[Begin MATERIAL FOR THE TASK]

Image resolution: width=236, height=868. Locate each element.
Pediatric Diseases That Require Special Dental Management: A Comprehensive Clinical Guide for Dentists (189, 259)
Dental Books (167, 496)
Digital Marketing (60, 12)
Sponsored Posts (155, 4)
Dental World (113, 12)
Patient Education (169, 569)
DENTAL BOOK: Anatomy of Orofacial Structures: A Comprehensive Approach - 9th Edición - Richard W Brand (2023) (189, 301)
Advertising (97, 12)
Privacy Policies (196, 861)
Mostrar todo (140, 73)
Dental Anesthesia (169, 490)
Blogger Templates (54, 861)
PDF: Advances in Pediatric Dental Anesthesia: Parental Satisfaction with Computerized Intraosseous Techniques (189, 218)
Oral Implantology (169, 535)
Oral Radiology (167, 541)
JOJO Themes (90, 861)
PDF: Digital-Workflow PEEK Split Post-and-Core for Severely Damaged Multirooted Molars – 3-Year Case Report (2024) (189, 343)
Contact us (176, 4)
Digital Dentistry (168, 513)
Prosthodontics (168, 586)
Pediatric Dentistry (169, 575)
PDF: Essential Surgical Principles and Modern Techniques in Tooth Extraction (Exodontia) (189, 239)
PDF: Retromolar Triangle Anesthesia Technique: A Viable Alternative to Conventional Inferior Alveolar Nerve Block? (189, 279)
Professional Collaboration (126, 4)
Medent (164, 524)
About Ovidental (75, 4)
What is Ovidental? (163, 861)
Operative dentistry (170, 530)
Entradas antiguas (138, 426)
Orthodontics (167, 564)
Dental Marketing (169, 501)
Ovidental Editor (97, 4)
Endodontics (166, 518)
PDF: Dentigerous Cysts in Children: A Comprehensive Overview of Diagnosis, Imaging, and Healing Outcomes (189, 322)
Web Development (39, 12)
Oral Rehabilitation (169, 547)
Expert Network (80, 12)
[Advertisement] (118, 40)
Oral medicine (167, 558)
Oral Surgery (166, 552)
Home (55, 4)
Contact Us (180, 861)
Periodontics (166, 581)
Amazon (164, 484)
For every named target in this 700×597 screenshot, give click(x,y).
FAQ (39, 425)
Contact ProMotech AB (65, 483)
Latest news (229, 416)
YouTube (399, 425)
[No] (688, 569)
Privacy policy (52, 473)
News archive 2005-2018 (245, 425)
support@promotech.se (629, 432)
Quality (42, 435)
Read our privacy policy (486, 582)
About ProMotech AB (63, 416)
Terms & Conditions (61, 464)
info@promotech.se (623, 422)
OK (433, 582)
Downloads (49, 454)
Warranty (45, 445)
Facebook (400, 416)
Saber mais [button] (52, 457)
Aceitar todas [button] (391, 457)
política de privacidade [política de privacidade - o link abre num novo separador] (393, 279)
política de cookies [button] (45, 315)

[End MATERIAL FOR THE TASK]

Convert the lines above into a JSON list of strings, one string per line, skipping any blank lines.

■ SOLUTION TO THIS TASK ■
[
  "Image resolution: width=236, height=868. Locate each element.",
  "Pediatric Diseases That Require Special Dental Management: A Comprehensive Clinical Guide for Dentists (189, 259)",
  "Dental Books (167, 496)",
  "Digital Marketing (60, 12)",
  "Sponsored Posts (155, 4)",
  "Dental World (113, 12)",
  "Patient Education (169, 569)",
  "DENTAL BOOK: Anatomy of Orofacial Structures: A Comprehensive Approach - 9th Edición - Richard W Brand (2023) (189, 301)",
  "Advertising (97, 12)",
  "Privacy Policies (196, 861)",
  "Mostrar todo (140, 73)",
  "Dental Anesthesia (169, 490)",
  "Blogger Templates (54, 861)",
  "PDF: Advances in Pediatric Dental Anesthesia: Parental Satisfaction with Computerized Intraosseous Techniques (189, 218)",
  "Oral Implantology (169, 535)",
  "Oral Radiology (167, 541)",
  "JOJO Themes (90, 861)",
  "PDF: Digital-Workflow PEEK Split Post-and-Core for Severely Damaged Multirooted Molars – 3-Year Case Report (2024) (189, 343)",
  "Contact us (176, 4)",
  "Digital Dentistry (168, 513)",
  "Prosthodontics (168, 586)",
  "Pediatric Dentistry (169, 575)",
  "PDF: Essential Surgical Principles and Modern Techniques in Tooth Extraction (Exodontia) (189, 239)",
  "PDF: Retromolar Triangle Anesthesia Technique: A Viable Alternative to Conventional Inferior Alveolar Nerve Block? (189, 279)",
  "Professional Collaboration (126, 4)",
  "Medent (164, 524)",
  "About Ovidental (75, 4)",
  "What is Ovidental? (163, 861)",
  "Operative dentistry (170, 530)",
  "Entradas antiguas (138, 426)",
  "Orthodontics (167, 564)",
  "Dental Marketing (169, 501)",
  "Ovidental Editor (97, 4)",
  "Endodontics (166, 518)",
  "PDF: Dentigerous Cysts in Children: A Comprehensive Overview of Diagnosis, Imaging, and Healing Outcomes (189, 322)",
  "Web Development (39, 12)",
  "Oral Rehabilitation (169, 547)",
  "Expert Network (80, 12)",
  "[Advertisement] (118, 40)",
  "Oral medicine (167, 558)",
  "Oral Surgery (166, 552)",
  "Home (55, 4)",
  "Contact Us (180, 861)",
  "Periodontics (166, 581)",
  "Amazon (164, 484)",
  "For every named target in this 700×597 screenshot, give click(x,y).",
  "FAQ (39, 425)",
  "Contact ProMotech AB (65, 483)",
  "Latest news (229, 416)",
  "YouTube (399, 425)",
  "[No] (688, 569)",
  "Privacy policy (52, 473)",
  "News archive 2005-2018 (245, 425)",
  "support@promotech.se (629, 432)",
  "Quality (42, 435)",
  "Read our privacy policy (486, 582)",
  "About ProMotech AB (63, 416)",
  "Terms & Conditions (61, 464)",
  "info@promotech.se (623, 422)",
  "OK (433, 582)",
  "Downloads (49, 454)",
  "Warranty (45, 445)",
  "Facebook (400, 416)",
  "Saber mais [button] (52, 457)",
  "Aceitar todas [button] (391, 457)",
  "política de privacidade [política de privacidade - o link abre num novo separador] (393, 279)",
  "política de cookies [button] (45, 315)"
]